_Record excerpts_
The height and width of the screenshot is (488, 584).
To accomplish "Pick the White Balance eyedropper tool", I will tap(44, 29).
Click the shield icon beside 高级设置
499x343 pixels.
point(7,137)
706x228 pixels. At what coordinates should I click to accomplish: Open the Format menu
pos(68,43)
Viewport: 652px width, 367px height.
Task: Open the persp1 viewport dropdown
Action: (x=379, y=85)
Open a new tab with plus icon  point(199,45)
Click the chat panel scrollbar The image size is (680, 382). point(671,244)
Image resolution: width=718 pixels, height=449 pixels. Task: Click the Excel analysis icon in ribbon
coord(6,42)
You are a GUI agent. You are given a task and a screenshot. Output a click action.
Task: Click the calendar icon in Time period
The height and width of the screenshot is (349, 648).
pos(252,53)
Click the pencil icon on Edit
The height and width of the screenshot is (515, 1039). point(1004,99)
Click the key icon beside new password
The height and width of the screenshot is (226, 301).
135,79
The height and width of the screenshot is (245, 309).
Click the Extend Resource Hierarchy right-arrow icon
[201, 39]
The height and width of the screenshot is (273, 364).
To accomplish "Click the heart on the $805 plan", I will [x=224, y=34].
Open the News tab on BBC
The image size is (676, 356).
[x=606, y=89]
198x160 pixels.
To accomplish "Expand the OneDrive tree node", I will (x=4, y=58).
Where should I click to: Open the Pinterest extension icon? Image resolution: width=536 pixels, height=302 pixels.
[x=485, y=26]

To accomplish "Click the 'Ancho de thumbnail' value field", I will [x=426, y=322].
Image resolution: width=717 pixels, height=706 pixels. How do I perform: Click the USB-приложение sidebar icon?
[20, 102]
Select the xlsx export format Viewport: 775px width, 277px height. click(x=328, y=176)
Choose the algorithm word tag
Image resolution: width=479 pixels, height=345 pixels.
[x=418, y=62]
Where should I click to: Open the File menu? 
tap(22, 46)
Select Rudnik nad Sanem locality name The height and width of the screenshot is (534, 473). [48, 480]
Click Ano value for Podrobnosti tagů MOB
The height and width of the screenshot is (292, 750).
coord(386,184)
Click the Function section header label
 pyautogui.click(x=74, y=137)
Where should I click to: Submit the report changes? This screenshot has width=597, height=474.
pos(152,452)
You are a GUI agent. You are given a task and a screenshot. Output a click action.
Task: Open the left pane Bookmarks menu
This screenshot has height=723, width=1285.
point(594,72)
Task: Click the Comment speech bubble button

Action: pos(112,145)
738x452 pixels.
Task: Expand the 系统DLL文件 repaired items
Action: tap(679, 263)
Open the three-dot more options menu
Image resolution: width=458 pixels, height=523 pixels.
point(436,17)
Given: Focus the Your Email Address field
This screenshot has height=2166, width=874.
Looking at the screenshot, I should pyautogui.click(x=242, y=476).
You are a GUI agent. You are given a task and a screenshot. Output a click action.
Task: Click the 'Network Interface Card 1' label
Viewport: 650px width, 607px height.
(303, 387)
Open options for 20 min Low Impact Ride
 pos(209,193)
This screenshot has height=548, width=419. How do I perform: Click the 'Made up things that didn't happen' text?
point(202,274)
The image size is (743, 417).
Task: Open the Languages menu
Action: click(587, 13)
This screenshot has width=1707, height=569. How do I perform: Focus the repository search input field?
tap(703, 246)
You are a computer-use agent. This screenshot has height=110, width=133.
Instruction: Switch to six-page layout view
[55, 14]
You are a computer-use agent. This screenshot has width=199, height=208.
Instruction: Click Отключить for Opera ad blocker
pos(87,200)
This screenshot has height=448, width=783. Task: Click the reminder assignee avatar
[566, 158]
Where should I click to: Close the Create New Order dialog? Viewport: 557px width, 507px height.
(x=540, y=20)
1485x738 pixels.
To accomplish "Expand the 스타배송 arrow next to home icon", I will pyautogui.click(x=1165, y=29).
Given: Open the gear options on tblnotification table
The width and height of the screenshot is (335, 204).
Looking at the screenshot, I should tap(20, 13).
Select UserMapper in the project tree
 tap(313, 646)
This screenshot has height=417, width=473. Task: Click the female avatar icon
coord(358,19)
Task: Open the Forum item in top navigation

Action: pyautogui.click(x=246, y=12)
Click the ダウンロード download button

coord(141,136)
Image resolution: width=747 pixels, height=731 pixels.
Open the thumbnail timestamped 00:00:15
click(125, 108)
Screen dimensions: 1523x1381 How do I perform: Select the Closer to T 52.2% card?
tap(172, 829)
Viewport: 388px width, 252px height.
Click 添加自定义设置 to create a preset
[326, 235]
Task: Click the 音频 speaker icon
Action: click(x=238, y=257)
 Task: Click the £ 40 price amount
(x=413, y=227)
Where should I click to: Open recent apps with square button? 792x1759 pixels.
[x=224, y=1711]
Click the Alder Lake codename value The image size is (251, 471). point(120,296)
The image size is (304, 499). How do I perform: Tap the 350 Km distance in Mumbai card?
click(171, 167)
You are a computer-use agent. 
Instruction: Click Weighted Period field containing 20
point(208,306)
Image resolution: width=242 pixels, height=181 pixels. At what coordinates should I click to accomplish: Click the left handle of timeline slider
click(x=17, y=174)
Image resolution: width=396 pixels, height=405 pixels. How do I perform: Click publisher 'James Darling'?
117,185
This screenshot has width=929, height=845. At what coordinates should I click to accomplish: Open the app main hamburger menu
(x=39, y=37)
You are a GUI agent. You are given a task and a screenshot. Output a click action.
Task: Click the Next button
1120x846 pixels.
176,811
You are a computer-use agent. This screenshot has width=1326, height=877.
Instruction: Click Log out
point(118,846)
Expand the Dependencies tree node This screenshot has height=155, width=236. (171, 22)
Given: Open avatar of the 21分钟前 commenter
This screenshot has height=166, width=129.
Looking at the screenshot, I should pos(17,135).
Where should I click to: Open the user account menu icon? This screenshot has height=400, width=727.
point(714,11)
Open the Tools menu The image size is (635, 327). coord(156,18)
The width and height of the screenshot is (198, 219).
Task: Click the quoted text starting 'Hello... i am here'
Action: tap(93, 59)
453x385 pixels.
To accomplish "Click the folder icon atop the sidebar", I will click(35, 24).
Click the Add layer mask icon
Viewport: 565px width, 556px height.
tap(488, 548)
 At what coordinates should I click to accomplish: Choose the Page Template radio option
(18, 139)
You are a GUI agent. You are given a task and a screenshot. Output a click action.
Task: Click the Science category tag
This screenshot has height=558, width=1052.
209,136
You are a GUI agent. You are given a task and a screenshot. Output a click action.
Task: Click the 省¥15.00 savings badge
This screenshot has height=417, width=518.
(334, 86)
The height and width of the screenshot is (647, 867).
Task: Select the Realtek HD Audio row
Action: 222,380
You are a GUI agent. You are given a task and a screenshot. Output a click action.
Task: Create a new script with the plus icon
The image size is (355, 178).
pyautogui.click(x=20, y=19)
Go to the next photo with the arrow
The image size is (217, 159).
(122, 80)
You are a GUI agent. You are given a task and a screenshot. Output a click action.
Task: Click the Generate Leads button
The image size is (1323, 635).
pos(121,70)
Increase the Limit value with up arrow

_What is expected_
An exact transcription of every record above is required.

_The answer_
The height and width of the screenshot is (488, 584).
To accomplish "Pick the White Balance eyedropper tool", I will tap(44, 29).
Click the shield icon beside 高级设置
499x343 pixels.
point(7,137)
706x228 pixels. At what coordinates should I click to accomplish: Open the Format menu
pos(68,43)
Viewport: 652px width, 367px height.
Task: Open the persp1 viewport dropdown
Action: (x=379, y=85)
Open a new tab with plus icon  point(199,45)
Click the chat panel scrollbar The image size is (680, 382). point(671,244)
Image resolution: width=718 pixels, height=449 pixels. Task: Click the Excel analysis icon in ribbon
coord(6,42)
You are a GUI agent. You are given a task and a screenshot. Output a click action.
Task: Click the calendar icon in Time period
The height and width of the screenshot is (349, 648).
pos(252,53)
Click the pencil icon on Edit
The height and width of the screenshot is (515, 1039). point(1004,99)
Click the key icon beside new password
The height and width of the screenshot is (226, 301).
135,79
The height and width of the screenshot is (245, 309).
Click the Extend Resource Hierarchy right-arrow icon
[201, 39]
The height and width of the screenshot is (273, 364).
To accomplish "Click the heart on the $805 plan", I will [x=224, y=34].
Open the News tab on BBC
The image size is (676, 356).
[x=606, y=89]
198x160 pixels.
To accomplish "Expand the OneDrive tree node", I will (x=4, y=58).
Where should I click to: Open the Pinterest extension icon? Image resolution: width=536 pixels, height=302 pixels.
[x=485, y=26]

To accomplish "Click the 'Ancho de thumbnail' value field", I will [x=426, y=322].
Image resolution: width=717 pixels, height=706 pixels. How do I perform: Click the USB-приложение sidebar icon?
[20, 102]
Select the xlsx export format Viewport: 775px width, 277px height. click(x=328, y=176)
Choose the algorithm word tag
Image resolution: width=479 pixels, height=345 pixels.
[x=418, y=62]
Where should I click to: Open the File menu? 
tap(22, 46)
Select Rudnik nad Sanem locality name The height and width of the screenshot is (534, 473). [48, 480]
Click Ano value for Podrobnosti tagů MOB
The height and width of the screenshot is (292, 750).
coord(386,184)
Click the Function section header label
 pyautogui.click(x=74, y=137)
Where should I click to: Submit the report changes? This screenshot has width=597, height=474.
pos(152,452)
You are a GUI agent. You are given a task and a screenshot. Output a click action.
Task: Open the left pane Bookmarks menu
This screenshot has height=723, width=1285.
point(594,72)
Task: Click the Comment speech bubble button

Action: pos(112,145)
738x452 pixels.
Task: Expand the 系统DLL文件 repaired items
Action: tap(679, 263)
Open the three-dot more options menu
Image resolution: width=458 pixels, height=523 pixels.
point(436,17)
Given: Focus the Your Email Address field
This screenshot has height=2166, width=874.
Looking at the screenshot, I should pyautogui.click(x=242, y=476).
You are a GUI agent. You are given a task and a screenshot. Output a click action.
Task: Click the 'Network Interface Card 1' label
Viewport: 650px width, 607px height.
(303, 387)
Open options for 20 min Low Impact Ride
 pos(209,193)
This screenshot has height=548, width=419. How do I perform: Click the 'Made up things that didn't happen' text?
point(202,274)
The image size is (743, 417).
Task: Open the Languages menu
Action: click(587, 13)
This screenshot has width=1707, height=569. How do I perform: Focus the repository search input field?
tap(703, 246)
You are a computer-use agent. This screenshot has height=110, width=133.
Instruction: Switch to six-page layout view
[55, 14]
You are a computer-use agent. This screenshot has width=199, height=208.
Instruction: Click Отключить for Opera ad blocker
pos(87,200)
This screenshot has height=448, width=783. Task: Click the reminder assignee avatar
[566, 158]
Where should I click to: Close the Create New Order dialog? Viewport: 557px width, 507px height.
(x=540, y=20)
1485x738 pixels.
To accomplish "Expand the 스타배송 arrow next to home icon", I will pyautogui.click(x=1165, y=29).
Given: Open the gear options on tblnotification table
The width and height of the screenshot is (335, 204).
Looking at the screenshot, I should tap(20, 13).
Select UserMapper in the project tree
 tap(313, 646)
This screenshot has height=417, width=473. Task: Click the female avatar icon
coord(358,19)
Task: Open the Forum item in top navigation

Action: pyautogui.click(x=246, y=12)
Click the ダウンロード download button

coord(141,136)
Image resolution: width=747 pixels, height=731 pixels.
Open the thumbnail timestamped 00:00:15
click(125, 108)
Screen dimensions: 1523x1381 How do I perform: Select the Closer to T 52.2% card?
tap(172, 829)
Viewport: 388px width, 252px height.
Click 添加自定义设置 to create a preset
[326, 235]
Task: Click the 音频 speaker icon
Action: click(x=238, y=257)
 Task: Click the £ 40 price amount
(x=413, y=227)
Where should I click to: Open recent apps with square button? 792x1759 pixels.
[x=224, y=1711]
Click the Alder Lake codename value The image size is (251, 471). point(120,296)
The image size is (304, 499). How do I perform: Tap the 350 Km distance in Mumbai card?
click(171, 167)
You are a computer-use agent. 
Instruction: Click Weighted Period field containing 20
point(208,306)
Image resolution: width=242 pixels, height=181 pixels. At what coordinates should I click to accomplish: Click the left handle of timeline slider
click(x=17, y=174)
Image resolution: width=396 pixels, height=405 pixels. How do I perform: Click publisher 'James Darling'?
117,185
This screenshot has width=929, height=845. At what coordinates should I click to accomplish: Open the app main hamburger menu
(x=39, y=37)
You are a GUI agent. You are given a task and a screenshot. Output a click action.
Task: Click the Next button
1120x846 pixels.
176,811
You are a computer-use agent. This screenshot has width=1326, height=877.
Instruction: Click Log out
point(118,846)
Expand the Dependencies tree node This screenshot has height=155, width=236. (171, 22)
Given: Open avatar of the 21分钟前 commenter
This screenshot has height=166, width=129.
Looking at the screenshot, I should pos(17,135).
Where should I click to: Open the user account menu icon? This screenshot has height=400, width=727.
point(714,11)
Open the Tools menu The image size is (635, 327). coord(156,18)
The width and height of the screenshot is (198, 219).
Task: Click the quoted text starting 'Hello... i am here'
Action: tap(93, 59)
453x385 pixels.
To accomplish "Click the folder icon atop the sidebar", I will click(35, 24).
Click the Add layer mask icon
Viewport: 565px width, 556px height.
tap(488, 548)
 At what coordinates should I click to accomplish: Choose the Page Template radio option
(18, 139)
You are a GUI agent. You are given a task and a screenshot. Output a click action.
Task: Click the Science category tag
This screenshot has height=558, width=1052.
209,136
You are a GUI agent. You are given a task and a screenshot. Output a click action.
Task: Click the 省¥15.00 savings badge
This screenshot has height=417, width=518.
(334, 86)
The height and width of the screenshot is (647, 867).
Task: Select the Realtek HD Audio row
Action: 222,380
You are a GUI agent. You are given a task and a screenshot. Output a click action.
Task: Create a new script with the plus icon
The image size is (355, 178).
pyautogui.click(x=20, y=19)
Go to the next photo with the arrow
The image size is (217, 159).
(122, 80)
You are a GUI agent. You are given a task and a screenshot. Output a click action.
Task: Click the Generate Leads button
The image size is (1323, 635).
pos(121,70)
Increase the Limit value with up arrow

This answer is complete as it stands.